To give just one example, she looks closely at a poem written by a German nun, Willetrudis, possibly in the early 1100s. It is the story of Susanna and the Elders who try to blackmail her into sleeping with them when they sneak into the garden where she is bathing. She instead cries out, and they claim they saw her with a lover. She is about to be judged when young Daniel steps forward, questions the men’s story, and reveals its falsity.
Stevenson compares the nun’s work with a roughly contemporary work by Petrus de Riga. She finds that the male writer in his choice of words subtly blames Susanna: “Her beauty captivates the old men; her desirability draws them.” (original itals) Even when she tests the water before bathing – surely an innocent enough act – he draws attention to her nuda and she is a temptare, a temptress. The poet then lingers on her beauty, her milky neck in what, in medieval terms, says Stevenson, is “mildly pornographic” and says she went to the garden all alone – seemingly in itself a suspicious act.
The nun, however, has Susanna go to a pool in her husband’s orchard, to cool herself on a hot day, using a verb that suggests not full disrobing, but possibly no more than splashing herself with water. Her chastity and goodness is held up as a model, possibly to other nuns, and when she is attacked “there is a torrent of metaphors: she is like a dove, or perhaps a swan, or a tender lamb in the mouth of a wolf”. And even before Daniel’s intervention, she is surrounded by a group of supporters inclined to trust her. She is then compared to a virgin martyr when she is taken before her judges, including her would-be assailants. The nun wrote:
“They have ordered the clothes stripped from her soft body,
And they violate with their gaze the secret parts of Susanna,
So that thereby a depraved mentality may be satiated by the sight:
Oh how wickedly perverse men become worse after the worst!”

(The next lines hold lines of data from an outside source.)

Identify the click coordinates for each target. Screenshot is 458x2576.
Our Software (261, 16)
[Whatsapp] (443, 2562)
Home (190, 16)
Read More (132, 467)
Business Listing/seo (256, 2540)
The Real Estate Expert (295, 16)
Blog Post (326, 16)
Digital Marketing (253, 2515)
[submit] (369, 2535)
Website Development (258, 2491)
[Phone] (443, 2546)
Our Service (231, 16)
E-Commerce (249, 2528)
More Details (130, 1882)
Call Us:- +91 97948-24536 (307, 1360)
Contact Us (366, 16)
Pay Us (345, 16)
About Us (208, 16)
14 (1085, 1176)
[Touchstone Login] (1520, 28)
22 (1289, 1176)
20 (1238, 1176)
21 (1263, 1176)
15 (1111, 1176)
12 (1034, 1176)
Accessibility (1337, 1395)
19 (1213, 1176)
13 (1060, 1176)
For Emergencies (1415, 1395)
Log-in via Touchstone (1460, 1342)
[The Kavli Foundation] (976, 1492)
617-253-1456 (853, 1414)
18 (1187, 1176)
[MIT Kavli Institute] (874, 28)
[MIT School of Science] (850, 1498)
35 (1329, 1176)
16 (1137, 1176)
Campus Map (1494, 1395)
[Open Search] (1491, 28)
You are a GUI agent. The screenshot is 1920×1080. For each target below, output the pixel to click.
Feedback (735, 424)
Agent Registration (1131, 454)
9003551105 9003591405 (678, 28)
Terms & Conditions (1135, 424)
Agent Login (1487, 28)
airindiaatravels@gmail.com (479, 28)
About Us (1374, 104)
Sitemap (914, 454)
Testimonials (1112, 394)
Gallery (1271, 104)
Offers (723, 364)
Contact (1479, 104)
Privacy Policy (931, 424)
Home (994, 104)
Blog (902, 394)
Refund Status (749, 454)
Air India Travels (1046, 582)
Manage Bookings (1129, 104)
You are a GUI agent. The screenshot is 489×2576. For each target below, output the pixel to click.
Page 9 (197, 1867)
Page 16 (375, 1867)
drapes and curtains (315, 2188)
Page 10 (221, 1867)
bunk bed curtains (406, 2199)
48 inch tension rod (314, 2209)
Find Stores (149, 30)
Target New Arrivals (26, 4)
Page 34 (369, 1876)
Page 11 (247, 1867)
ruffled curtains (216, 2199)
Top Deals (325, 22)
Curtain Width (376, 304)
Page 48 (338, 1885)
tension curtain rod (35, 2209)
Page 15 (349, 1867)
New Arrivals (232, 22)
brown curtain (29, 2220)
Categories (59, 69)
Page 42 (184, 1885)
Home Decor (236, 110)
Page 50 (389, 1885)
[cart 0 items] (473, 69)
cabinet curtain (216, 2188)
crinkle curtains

Then, while Petrus de Riga has Susanna stumbling and falling silent before her accusers, Willetrudis makes a long and moving speech declaring her faith and trust in God. She then goes unflinchingly towards a martyrs death. And when Daniel intervenes, he is acting not for himself but as an agent of God – almost of her own prayer.
I think Stevenson is right; this is a woman telling a woman’s story.
These are voices that must become better known, incorporated into the much better explored arena of women’s writing in their vernacular languages. I’ve sought wherever possible in this review to provide links to internet resources about the writers mentioned; their scarcity tells its own story. This is a book whose important should be proclaimed from the rooftops – or at least should find a prominent place in the sources of any scholar of European women’s history.
Stevenson wrote about her book in The Guardian. She’s also been on Woman’s Hour.